Err...Vietnamese teams have garnered something like one draw in their last ten home games in the ACL.
And when was the last time a Thai side got within spitting distance of qualification?
Apples and oranges.
However my point was that Scott's article was merely an attack on the knee jerk reaction from mainstream media blaming the defeat on the salary cap and the money the clubs have. I don't believe the article is denigrating the A-league as you imply.
...Why also are we trotting out the tired excuses about Australian clubs being at a disadvantage due to being out of season – where there are no injuries, no travel concerns and no disharmony....
SM has always maintain that the complaint of match fitness from hte Australian team are overated as it works both ways. The asian teams may be playing more regularly and more match fit but they also have punishing schedules and come here playing 3 to 4 matches a week which cause fatigue and increases the CHANCE of injuries (in Adelaide case they were unlucky). Now it may be argues that fatigue and difficulties in travelling is not as big factor as match fitness (like aurelio vidmar has) but I do believe that the complaint about being out of season is being blown out of proportion.
... But I think the FFA are trying to address these things, bit by bit. We'll get there...
It seems like with youth development there's progress but I haven't really heard much about club's scouting system. Although GVE seems to be doing a good job recently of actually watching the players in the recent scouting tour before signing them. When that is considered a step up than something is really wrong.
...infuriating situation of last year's A-League winners taking part in the competition...
I think that is something we probably have to live with especially when the A-league will eventually expand into 10-12 teams cause I think the ACL and the a-league season will then overlap making it impossible for the current years champions to represent the ACL
I think the main worry is that we've heard next to nothing about the recruitment for the new youth league, which is supposed to be starting this year. What's actually going on here?
Has anyone actually seen HAL managers or assistants at state league U20/U18 games, for instance?
Will the clubs actively promote the youth games?
Are the clubs genuinely interested in making this youth league a success from a developmental POV, or are they just going to tick the box and unwillingly send a couple of the kids up to the seniors' bench when the injuries pile up?

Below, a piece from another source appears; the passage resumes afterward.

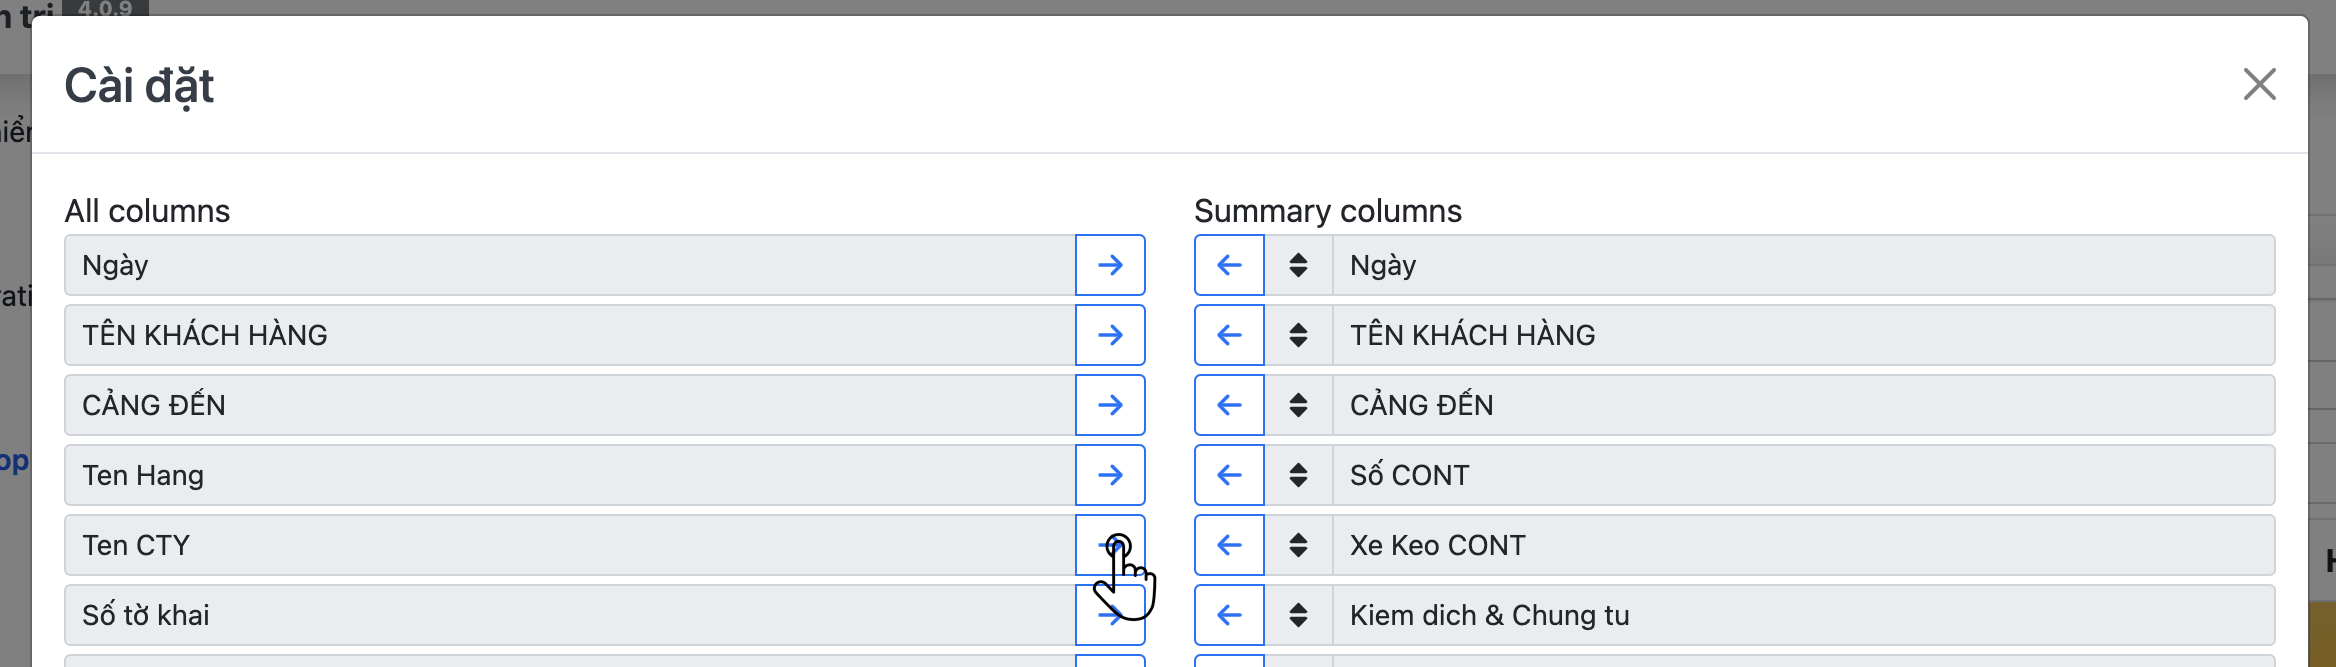Remove Số CONT from summary columns
The height and width of the screenshot is (667, 2336).
[1229, 475]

In which case, the whole concept will end up being a waste of money which would have been better spent either supporting expansion of the league, or giving clubs even more salary cap leeway.
Why is it after so many failures, so many failed world cups, a disastrous asian cup that we cant get this???
We are trying to go the Dutch route yet our top A-league clubs are not doing this....
SBS want the A-League to fail so they can get TV rights again. They want Australia to play football. But not that much.
"I think the main worry is that we've heard next to nothing about the recruitment for the new youth league, which is supposed to be starting this year. What's actually going on here? "
im suprised you hear anything about football these days... its a joke the amount of press that the A-league gets in the off-season compared to other codes...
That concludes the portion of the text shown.